Los días que vivimos están marcados por el espejismo del cambio. Entre quienes entramos en la “teledinámica” -confinados en el tele trabajo y la vida a distancia- y quienes siguen en las calles, nuestras sociedades parecen estar sometidas a transformaciones a todo nivel, muchas de ellas bajo el rótulo transitorio, justificadas ante el riesgo evidente que representa el COVID19 y los efectos de las medidas sanitarias, algo especialmente sensible en economías de cimientos precarios.
El arco de medidas transitorias es amplio. Van desde el aumento en la frecuencia de los lavados de manos hasta el ya pesado lastre del toque de queda, al que parece el gobierno busca acostumbrarnos. Por lo mismo, la sensación de que vivimos tiempos de transformación profunda se expande en las conversaciones de sobremesa, los programas de televisión e incluso entre los más importantes intelectuales de nuestro tiempo. Estamos deslumbrados ante la pandemia, expectantes a todos los cambios que pueda traer.
Lamentablemente, la realidad suele estar marcada mucho más por las miserias del presente que por las glorias del futuro. Las necesidades económicas y sanitarias han agitado la escena política, donde una cortina de humo confunde el debate y lo esconde, trivializando la discusión justo en el momento que más certidumbres comunes -y no solo elitarias- hay que construir. Mientras tanto, se despliegan agendas vía decretos, en un manto de secretismo que cada vez vuelve más opaca la democracia.
Se toman decisiones apresuradas y se imponen agendas del pasado. Bajo el rótulo transitorio, distintos gobiernos de América Latina, desgraciadamente con poca distinción entre progresistas y derechistas, han impulsado la militarización de la vida civil, inmiscuyendo a las instituciones castrenses en el control de la población y los procesos sanitarios. Por supuesto, hay matices entre quienes corren a movilizar a los militares bajo cualquier pretexto y quienes recurren a ellos como apoyo secundario. Lamentablemente, nuestro país parece contarse más entre los primeros que los segundos.
Así, en nuestras frágiles democracias aparecen reductos militares con tufillo autoritario, algo que países como Brasil ya venían viviendo al desnudo desde antes de la pandemia, con un presidente que progresivamente militarizaba las policías. Por nuestras latitudes, incluso algunas voces progresistas han hecho llamados en un sentido similar ante el crecimiento de la delincuencia.

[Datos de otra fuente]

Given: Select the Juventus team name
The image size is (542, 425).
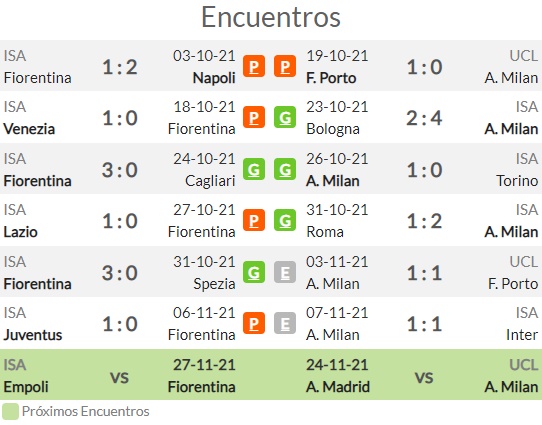Looking at the screenshot, I should [33, 335].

Aunque todo esto caiga bajo el rótulo de transitorio, el problema viene después, cuando pase la emergencia sanitaria y queramos que las cosas vuelvan a la normalidad. Lamentablemente, la historia muestra que es difícil volver atrás. Devolver a los militares a los cuarteles no es tan fácil como sacarlos de ahí: algo ha cambiado, incluso si no somos capaces de percibirlo. Lo mismo se puede decir de la agenda de flexibilización y precarización laboral impulsada por el gobierno, donde leyes tan importantes como la de teletrabajo cursaron rápidamente, instalando una legislación claramente perjudicial a los y las trabajadoras.
Por lo mismo, hay que tener cuidado con las decisiones que se toman “mientras tanto”. El peso de la historia suele arrastrar cosas sin detenerse a preguntar por ellas. Usualmente, su sentido cambia cuando la historia se mueve y entonces nos preguntamos de dónde vino todo eso, mientras se vuelve cada vez más difícil cambiarlo.
Son los invitados de piedra, que se quedan ahí aunque nadie sepa cómo llegaron y permanecen en nuestras mesas sin que nadie los invitara. Lo que hoy parece una ley momentánea, mañana puede ser una camisa de fuerza, que va cambiando su sentido en otro contexto pero que cuesta mucho revertir. Al final, las decisiones transitorias tienen efectos permanentes.